Download the results

  1. Check out the repo to use the tools available to download and analyse the benchmark results

    git clone https://github.com/kubernetes-sigs/gateway-api-inference-extension
    cd gateway-api-inference-extension
    
  2. When the LPG tool finishes benchmarking, it will print a log line LPG_FINISHED. The script below will watch for that log line and then start downloading results. Use the benchmark_id environment variable to specify what this benchmark is for. For instance, inference-extension or k8s-svc. Use BENCHMARK_DEPLOYMENT_NAME environment variable to specify the deployment name used in previous step to install the LPG benchmark helm chart to download the results from respective deployment.

    benchmark_id='k8s-svc' BENCHMARK_DEPLOYMENT_NAME=benchmark-tool ./tools/benchmark/download-benchmark-results.bash
    

    After the script finishes, you should see benchmark results under ./tools/benchmark/output/default-run/k8s-svc/results/json folder.

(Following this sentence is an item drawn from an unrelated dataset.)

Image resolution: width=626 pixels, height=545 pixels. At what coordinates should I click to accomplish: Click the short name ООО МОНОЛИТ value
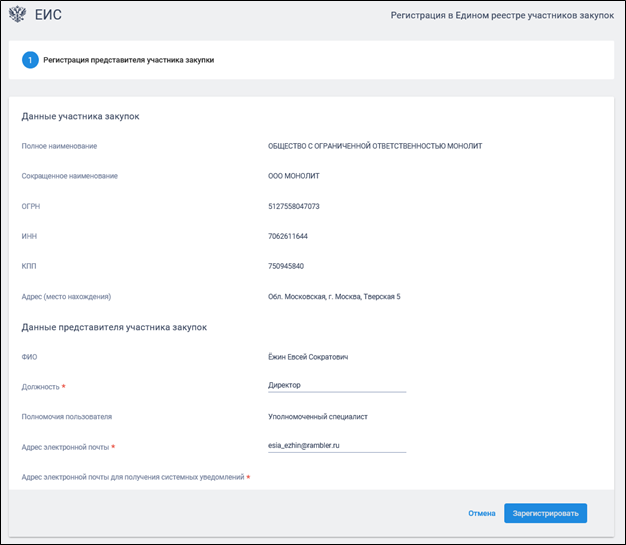pyautogui.click(x=293, y=176)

Here is a sample json file. Replace k8s-svc with inference-extension when running an inference extension benchmark.

Tips

  • When using a benchmark_id other than k8s-svc or inference-extension, the labels in ./tools/benchmark/benchmark.ipynb must be updated accordingly to analyze the results.
  • You can specify run_id="runX" environment variable when running the ./download-benchmark-results.bash script. This is useful when you run benchmarks multiple times to get a more statistically meaningful results and group the results accordingly.
  • Update the request_rates that best suit your benchmark environment.

Advanced Benchmark Configurations

Refer to the LPG user guide for a detailed list of configuration knobs.

Analyze the results

This guide shows how to run the jupyter notebook using vscode after completing k8s service and inference extension benchmarks.

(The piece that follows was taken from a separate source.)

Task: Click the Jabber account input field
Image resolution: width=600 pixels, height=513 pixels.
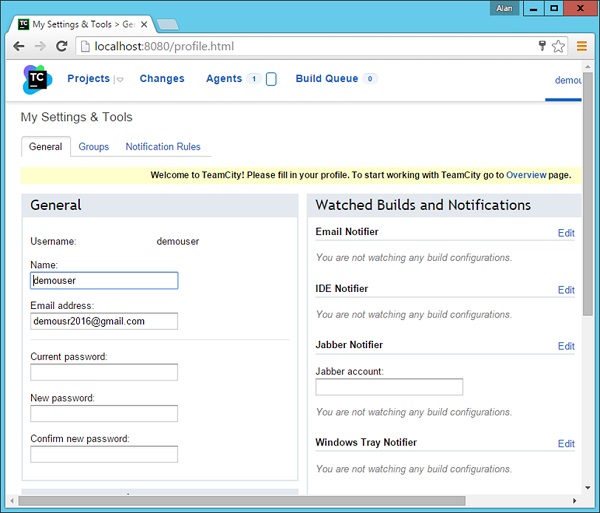Action: (389, 387)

  1. Create a python virtual environment.

    python3 -m venv .venv
    source .venv/bin/activate
    
  2. Install the dependencies.

    pip install -r ./tools/benchmark/requirements.txt
    
  3. Open the notebook ./tools/benchmark/benchmark.ipynb, and run each cell. In the last cell update the benchmark ids withinference-extension and k8s-svc. At the end you should see a bar chart like below where "ie" represents inference extension. This chart is generated using this benchmarking tool with 6 vLLM (v1) model servers (H100 80 GB), llama2-7b and the ShareGPT dataset.

    alt text